Airflow design pattern to manage multiple Airflow projects

Explore data engineering techniques and code to continuously deploy multiple projects on an Airflow instance or as an ECS service

Bhavin
Towards Data Science

--

Photo by Ian Dooley on Unsplash

Airflow is a great tool to schedule, visualize, and execute a data pipeline. But if you are like me, who has to manage about 100+ different pipelines, you would quickly realize that developing and managing these pipelines would require a bit of engineering.

We will explore 3 aspects of a design pattern that will help us make the development process simple and manageable.

  1. Separate repository for each project DAG.
  2. Use CI/CD to deploy code.
  3. Use containers to execute code.

1. Project Separation: How to maintain individual repositories per pipeline?
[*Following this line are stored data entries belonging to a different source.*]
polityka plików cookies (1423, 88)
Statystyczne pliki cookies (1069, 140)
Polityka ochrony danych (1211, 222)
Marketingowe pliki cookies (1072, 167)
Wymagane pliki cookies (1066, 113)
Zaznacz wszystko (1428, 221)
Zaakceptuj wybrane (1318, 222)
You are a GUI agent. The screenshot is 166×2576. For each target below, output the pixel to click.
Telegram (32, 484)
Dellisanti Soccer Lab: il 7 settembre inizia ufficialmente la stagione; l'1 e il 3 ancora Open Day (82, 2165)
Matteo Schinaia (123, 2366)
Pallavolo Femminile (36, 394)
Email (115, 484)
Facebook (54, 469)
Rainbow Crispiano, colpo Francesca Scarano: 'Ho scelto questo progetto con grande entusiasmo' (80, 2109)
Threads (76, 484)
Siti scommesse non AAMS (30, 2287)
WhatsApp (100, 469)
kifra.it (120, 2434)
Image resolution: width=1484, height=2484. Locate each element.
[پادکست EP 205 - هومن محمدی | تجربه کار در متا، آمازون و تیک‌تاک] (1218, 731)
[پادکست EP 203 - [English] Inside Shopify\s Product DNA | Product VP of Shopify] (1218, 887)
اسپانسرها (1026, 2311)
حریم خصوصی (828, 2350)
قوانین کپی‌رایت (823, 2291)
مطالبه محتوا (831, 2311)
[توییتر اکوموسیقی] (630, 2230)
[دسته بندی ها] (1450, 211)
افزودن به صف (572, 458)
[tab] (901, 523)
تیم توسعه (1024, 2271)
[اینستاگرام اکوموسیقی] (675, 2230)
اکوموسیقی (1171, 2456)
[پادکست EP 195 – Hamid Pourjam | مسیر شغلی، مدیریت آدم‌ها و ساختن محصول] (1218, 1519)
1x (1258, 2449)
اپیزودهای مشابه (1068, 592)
Airflow will automatically initialize all the DAGs under the DAG’s Home directory specified in the config. But to initialize DAG.py from separate projects, We will have to install DAGFactory.

DAGFactory: DAGFactory will collect and initialize DAGs from the individual projects under a specific folder, in my case it was @ airflow/projects.

airflow
├── READEME.md
├── airflow-scheduler.pid
├── airflow.cfg
├── dags
│ └─ DAGFactory.py
├── global_operators
├── logs
├── projects
│ └── test_project
│ └── DAG.py
├── requirements.txt
├── scripts
├── tests
└── unittests.cfg
  • install it under airflow/dags/DAGFactory.py

Airflow will initialize all the dags under airflow/dags dir. So we will install DAGFactory here.

airflow
├── READEME.md
├── airflow-scheduler.pid
├── airflow.cfg
└── dags
└─ DAGFactory.py

Code for DAGFactory.py : Traverse through all the projects under airflow/projects and load the DAGS variable from DAG.py into airflow’s global namespace.

This will allow us to have your code in a separate repository. All we have to do is

  1. Have a DAG.py file at the root level of your repo and
  2. Have a list by the nameDAGS with all the main dags in it. (Yes, you can pass multiple DAGs. Each dag will appear as a separate DAG on the UI. And All DAGs can be maintained from the same code base.)

2. How do you get a project’s code into production Airflow service

  1. If you run airflow on a VM. you can git checkout the project under airflow/projects
  2. You can use a config management tool like chef to deploy new projects on airflow VM.
  3. You can use code-build or code-pipeline on AWS to build and deploy your Kubernetes service. If you run airflow as a service on EKS. (or Kubernetes engine on GCP)

I will write an article on each of these soon.

3. Create complex DAGs v/s write complex code and execute in containers.

As the number of DAGs increase and their complexity increases. It takes more resources to execute them, and that means if your production airflow environment is on VM you will have to scale up to keep up with the increased demand. (If you use Kubernetes to execute or any other executor this won’t apply to you).

Now to overcome this, Instead of executing all the DAGs on a single m/c. I recommend creating separate containers for each project and executing them in ECS via airflow.

This approach lets me keep my airflow instance size to a minimum and containers get executed on FARGATE in ECS and I only pay for the time they need to run.

As I can keep my codebase separate by using DAGFactory, I can have DAG.py and dockerfile in the same repository. And I can put DAG.py on airflow instance and Docker containers in ECR.

A drawback of this approach is that you won’t be able to use airflow operators inside for your ETL or other processing. But you can still build your library of modules and use them across different pipelines.

So why keep airflow?

Well, Airflow comes with a greater UI and a scheduler. Which makes it easy to track job failures, kick off a job (a container in this case), and look at the logs in one place.

In short, no need to log in to an instance to debug issues.

--

--